> _Records for this task_:
_ _ _ _ _ _ _
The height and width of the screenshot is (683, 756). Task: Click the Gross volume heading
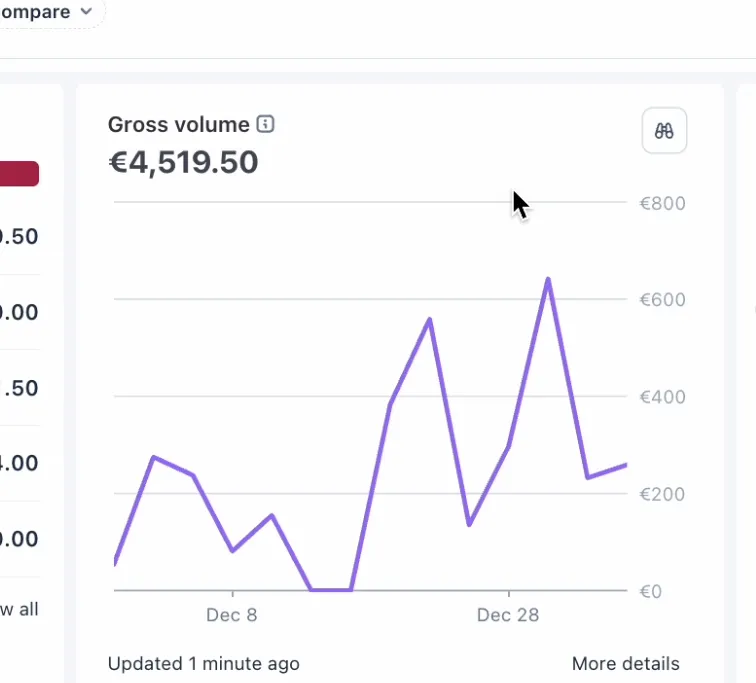178,125
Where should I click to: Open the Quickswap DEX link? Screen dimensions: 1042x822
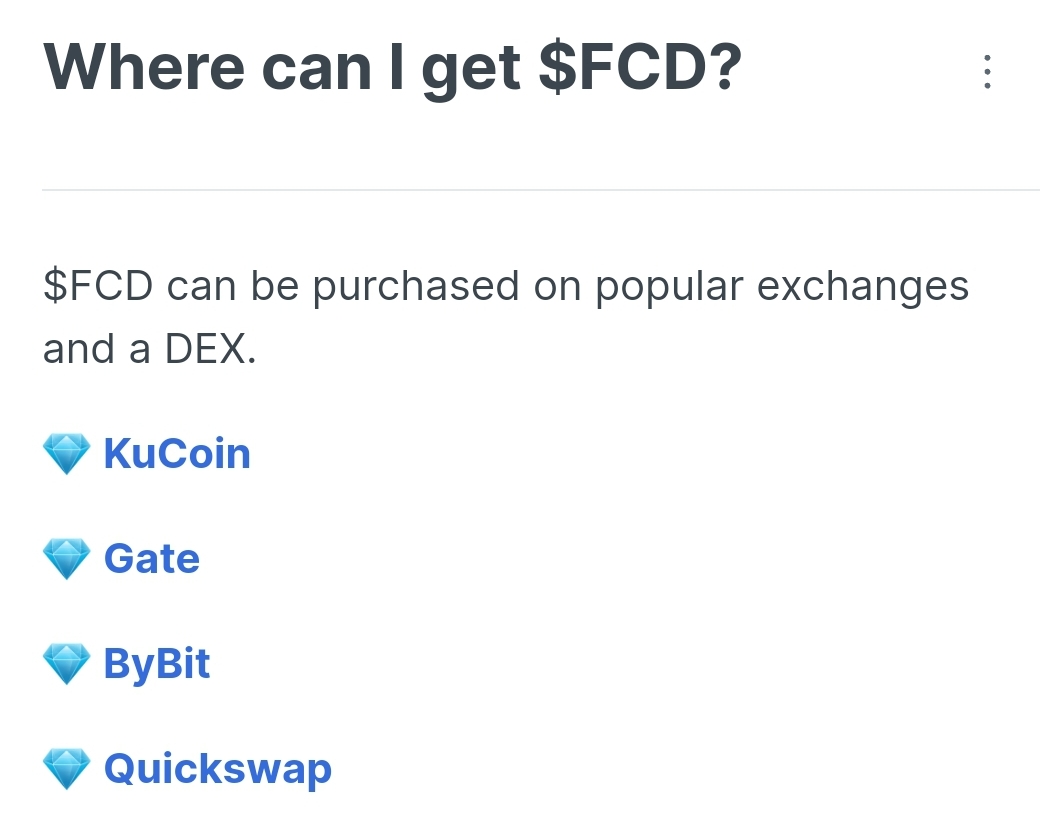[217, 769]
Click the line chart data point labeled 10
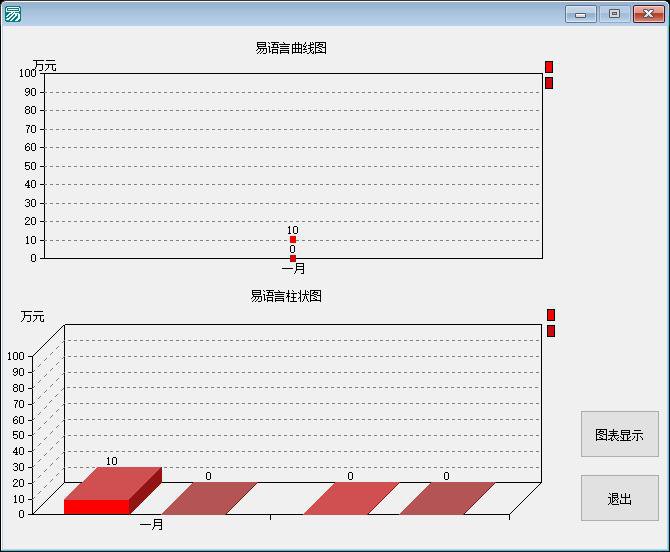The image size is (670, 552). (293, 240)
_ _ _ _ _ _ _
> _Short task_:
Rewrite the lines above, changing "heading" to "title" and leaving everything else as it is. Leave out the pictures.

> _The response_:
The height and width of the screenshot is (683, 756). Task: Click the Gross volume title
178,125
Where should I click to: Open the Quickswap DEX link? Screen dimensions: 1042x822
[217, 769]
Click the line chart data point labeled 10
The image size is (670, 552). (293, 240)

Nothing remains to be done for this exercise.